## WHAT YOU HAVE TO DO
Extract, exactly as written, all lines of the material below from the line that includes "1512x575 pixels." through its last line.

## GIVEN DATA
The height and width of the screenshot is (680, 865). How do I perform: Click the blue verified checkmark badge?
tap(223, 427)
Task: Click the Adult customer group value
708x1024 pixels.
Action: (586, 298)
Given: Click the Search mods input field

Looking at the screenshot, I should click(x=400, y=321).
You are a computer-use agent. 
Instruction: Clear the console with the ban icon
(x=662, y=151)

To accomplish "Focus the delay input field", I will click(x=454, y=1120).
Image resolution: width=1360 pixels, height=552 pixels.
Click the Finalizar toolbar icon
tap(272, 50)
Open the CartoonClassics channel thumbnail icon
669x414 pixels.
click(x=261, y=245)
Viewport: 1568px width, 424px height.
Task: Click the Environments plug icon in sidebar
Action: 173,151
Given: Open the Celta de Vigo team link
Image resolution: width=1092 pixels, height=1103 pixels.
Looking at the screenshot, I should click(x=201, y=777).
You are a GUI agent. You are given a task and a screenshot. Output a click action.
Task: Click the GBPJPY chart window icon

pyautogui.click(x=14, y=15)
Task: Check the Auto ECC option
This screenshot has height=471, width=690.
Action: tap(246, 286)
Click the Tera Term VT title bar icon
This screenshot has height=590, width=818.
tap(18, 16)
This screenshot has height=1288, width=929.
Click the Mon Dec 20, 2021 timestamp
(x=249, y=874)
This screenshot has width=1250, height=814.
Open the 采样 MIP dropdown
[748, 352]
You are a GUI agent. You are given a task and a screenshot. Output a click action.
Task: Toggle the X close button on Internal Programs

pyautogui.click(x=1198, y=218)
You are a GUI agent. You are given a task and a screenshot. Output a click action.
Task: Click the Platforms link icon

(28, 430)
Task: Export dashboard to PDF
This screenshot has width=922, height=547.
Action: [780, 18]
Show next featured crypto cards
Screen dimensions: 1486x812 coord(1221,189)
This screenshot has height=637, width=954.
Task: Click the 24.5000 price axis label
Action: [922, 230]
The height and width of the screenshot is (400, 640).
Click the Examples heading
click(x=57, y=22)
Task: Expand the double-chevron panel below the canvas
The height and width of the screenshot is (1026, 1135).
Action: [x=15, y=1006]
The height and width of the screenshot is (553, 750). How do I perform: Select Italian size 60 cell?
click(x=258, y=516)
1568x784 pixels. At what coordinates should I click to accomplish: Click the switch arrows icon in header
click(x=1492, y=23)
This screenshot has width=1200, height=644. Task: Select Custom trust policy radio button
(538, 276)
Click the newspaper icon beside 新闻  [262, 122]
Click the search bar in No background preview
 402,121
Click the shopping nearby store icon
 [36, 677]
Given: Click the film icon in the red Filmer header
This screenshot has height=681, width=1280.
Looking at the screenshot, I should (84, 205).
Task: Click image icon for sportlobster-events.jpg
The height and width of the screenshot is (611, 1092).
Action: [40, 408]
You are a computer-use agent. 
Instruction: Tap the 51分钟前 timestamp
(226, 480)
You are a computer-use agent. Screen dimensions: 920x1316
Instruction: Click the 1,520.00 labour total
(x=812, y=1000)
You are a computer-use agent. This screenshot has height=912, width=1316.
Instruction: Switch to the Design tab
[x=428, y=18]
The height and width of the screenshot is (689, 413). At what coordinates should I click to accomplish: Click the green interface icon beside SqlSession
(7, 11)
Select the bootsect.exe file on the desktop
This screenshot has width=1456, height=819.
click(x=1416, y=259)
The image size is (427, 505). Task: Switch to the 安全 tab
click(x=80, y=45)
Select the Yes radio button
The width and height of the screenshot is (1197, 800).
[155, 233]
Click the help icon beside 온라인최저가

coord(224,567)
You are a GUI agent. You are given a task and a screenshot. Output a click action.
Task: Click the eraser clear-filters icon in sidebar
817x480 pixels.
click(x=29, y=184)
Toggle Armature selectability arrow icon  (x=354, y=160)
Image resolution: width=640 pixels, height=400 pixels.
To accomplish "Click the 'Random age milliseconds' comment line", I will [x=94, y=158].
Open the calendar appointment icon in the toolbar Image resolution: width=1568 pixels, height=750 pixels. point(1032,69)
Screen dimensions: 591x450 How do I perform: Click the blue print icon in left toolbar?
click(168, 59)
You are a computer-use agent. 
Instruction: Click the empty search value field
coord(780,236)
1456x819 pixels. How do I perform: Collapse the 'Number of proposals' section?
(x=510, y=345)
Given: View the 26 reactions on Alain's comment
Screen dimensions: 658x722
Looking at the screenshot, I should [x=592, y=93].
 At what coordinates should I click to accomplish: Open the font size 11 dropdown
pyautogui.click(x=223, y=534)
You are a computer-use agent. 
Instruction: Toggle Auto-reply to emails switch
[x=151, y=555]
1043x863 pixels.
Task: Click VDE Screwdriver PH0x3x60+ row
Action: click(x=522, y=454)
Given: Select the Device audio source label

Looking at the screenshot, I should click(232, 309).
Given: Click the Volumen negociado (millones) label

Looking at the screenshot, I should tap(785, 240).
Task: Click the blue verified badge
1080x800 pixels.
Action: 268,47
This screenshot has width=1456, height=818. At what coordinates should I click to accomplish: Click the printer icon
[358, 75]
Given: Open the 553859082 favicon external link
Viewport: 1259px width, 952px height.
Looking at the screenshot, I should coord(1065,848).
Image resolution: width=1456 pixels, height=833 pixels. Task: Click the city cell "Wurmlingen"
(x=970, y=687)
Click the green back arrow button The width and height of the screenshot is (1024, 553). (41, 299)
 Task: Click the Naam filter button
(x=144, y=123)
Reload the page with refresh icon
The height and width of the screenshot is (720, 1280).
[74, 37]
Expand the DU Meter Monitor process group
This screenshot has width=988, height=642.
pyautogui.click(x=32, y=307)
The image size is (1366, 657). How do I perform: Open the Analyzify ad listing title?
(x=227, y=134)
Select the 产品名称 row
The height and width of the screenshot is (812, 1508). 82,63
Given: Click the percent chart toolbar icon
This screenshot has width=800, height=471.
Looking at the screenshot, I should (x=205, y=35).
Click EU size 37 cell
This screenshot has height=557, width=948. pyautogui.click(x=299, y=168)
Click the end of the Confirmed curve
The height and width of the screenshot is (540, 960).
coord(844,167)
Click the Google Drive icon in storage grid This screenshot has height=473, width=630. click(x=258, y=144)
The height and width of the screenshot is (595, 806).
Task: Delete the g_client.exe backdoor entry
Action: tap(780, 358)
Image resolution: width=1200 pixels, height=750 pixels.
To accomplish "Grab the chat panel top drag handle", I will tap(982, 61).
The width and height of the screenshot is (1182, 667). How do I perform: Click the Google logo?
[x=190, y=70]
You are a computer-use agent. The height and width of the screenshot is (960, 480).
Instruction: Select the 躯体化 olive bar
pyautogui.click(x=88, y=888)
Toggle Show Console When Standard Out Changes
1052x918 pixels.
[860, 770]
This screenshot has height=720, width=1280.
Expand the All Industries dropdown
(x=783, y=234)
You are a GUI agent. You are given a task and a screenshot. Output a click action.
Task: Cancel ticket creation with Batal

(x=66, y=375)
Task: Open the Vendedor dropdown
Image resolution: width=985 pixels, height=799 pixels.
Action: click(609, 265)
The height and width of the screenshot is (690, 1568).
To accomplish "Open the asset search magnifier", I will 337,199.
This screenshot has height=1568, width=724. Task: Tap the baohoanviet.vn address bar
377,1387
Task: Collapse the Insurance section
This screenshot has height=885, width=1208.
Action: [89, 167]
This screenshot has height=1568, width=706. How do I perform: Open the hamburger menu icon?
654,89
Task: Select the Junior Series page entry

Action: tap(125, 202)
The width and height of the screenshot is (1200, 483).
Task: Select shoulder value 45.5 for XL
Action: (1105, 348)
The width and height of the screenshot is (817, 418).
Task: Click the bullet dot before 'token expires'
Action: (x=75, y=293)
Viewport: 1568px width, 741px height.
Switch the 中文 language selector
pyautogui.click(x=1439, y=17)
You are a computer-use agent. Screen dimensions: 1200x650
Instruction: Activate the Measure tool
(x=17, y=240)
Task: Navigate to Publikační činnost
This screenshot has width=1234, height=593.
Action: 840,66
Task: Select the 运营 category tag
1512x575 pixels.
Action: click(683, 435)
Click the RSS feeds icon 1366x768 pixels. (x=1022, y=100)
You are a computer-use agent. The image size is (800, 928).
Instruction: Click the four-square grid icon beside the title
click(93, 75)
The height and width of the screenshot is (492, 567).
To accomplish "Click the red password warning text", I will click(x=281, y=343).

## ANSWER AREA
1512x575 pixels.
Action: click(683, 435)
Click the RSS feeds icon 1366x768 pixels. (x=1022, y=100)
You are a computer-use agent. The image size is (800, 928).
Instruction: Click the four-square grid icon beside the title
click(93, 75)
The height and width of the screenshot is (492, 567).
To accomplish "Click the red password warning text", I will click(x=281, y=343).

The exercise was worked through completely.